## Extracted material
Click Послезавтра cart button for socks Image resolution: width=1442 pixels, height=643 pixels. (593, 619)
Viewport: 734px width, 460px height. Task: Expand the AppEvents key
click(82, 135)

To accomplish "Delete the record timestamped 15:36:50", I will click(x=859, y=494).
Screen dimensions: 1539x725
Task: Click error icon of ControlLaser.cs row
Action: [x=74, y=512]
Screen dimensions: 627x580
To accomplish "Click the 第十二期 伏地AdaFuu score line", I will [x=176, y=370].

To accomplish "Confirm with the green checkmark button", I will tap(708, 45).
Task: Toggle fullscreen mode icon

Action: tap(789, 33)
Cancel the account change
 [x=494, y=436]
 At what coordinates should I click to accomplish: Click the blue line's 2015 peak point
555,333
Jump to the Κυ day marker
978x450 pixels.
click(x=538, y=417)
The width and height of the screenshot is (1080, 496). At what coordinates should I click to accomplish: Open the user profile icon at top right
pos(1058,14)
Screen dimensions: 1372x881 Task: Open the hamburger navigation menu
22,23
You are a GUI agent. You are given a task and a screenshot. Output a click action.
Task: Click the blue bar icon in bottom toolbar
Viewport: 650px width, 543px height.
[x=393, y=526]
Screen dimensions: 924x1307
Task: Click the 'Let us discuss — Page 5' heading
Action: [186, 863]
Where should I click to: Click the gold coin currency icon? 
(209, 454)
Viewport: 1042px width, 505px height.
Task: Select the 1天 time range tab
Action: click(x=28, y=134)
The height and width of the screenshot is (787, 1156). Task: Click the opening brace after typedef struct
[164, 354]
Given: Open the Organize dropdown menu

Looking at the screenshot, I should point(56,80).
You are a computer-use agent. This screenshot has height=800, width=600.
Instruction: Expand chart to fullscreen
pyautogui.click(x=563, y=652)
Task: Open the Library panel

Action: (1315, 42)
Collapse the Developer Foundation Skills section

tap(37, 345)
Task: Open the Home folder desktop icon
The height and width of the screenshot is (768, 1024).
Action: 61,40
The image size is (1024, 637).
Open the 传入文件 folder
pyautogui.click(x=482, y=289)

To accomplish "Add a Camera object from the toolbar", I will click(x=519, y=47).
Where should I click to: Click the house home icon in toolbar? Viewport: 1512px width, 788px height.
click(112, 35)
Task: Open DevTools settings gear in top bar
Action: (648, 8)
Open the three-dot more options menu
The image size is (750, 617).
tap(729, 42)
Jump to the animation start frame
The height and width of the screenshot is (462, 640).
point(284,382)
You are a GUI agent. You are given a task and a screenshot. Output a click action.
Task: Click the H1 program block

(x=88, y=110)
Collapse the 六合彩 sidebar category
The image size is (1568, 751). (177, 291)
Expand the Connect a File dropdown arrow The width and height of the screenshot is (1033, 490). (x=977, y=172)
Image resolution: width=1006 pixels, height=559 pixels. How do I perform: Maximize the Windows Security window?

## Your objective
In the entries above, the lines between the one holding "At what coordinates should I click to accomplish: Click" and the one holding "The image size is (1024, 637).", inclusive, are to be printed exactly as written, and those alone.

## Output below
 At what coordinates should I click to accomplish: Click the blue line's 2015 peak point
555,333
Jump to the Κυ day marker
978x450 pixels.
click(x=538, y=417)
The width and height of the screenshot is (1080, 496). At what coordinates should I click to accomplish: Open the user profile icon at top right
pos(1058,14)
Screen dimensions: 1372x881 Task: Open the hamburger navigation menu
22,23
You are a GUI agent. You are given a task and a screenshot. Output a click action.
Task: Click the blue bar icon in bottom toolbar
Viewport: 650px width, 543px height.
[x=393, y=526]
Screen dimensions: 924x1307
Task: Click the 'Let us discuss — Page 5' heading
Action: [186, 863]
Where should I click to: Click the gold coin currency icon? 
(209, 454)
Viewport: 1042px width, 505px height.
Task: Select the 1天 time range tab
Action: click(x=28, y=134)
The height and width of the screenshot is (787, 1156). Task: Click the opening brace after typedef struct
[164, 354]
Given: Open the Organize dropdown menu

Looking at the screenshot, I should point(56,80).
You are a computer-use agent. This screenshot has height=800, width=600.
Instruction: Expand chart to fullscreen
pyautogui.click(x=563, y=652)
Task: Open the Library panel

Action: (1315, 42)
Collapse the Developer Foundation Skills section

tap(37, 345)
Task: Open the Home folder desktop icon
The height and width of the screenshot is (768, 1024).
Action: 61,40
The image size is (1024, 637).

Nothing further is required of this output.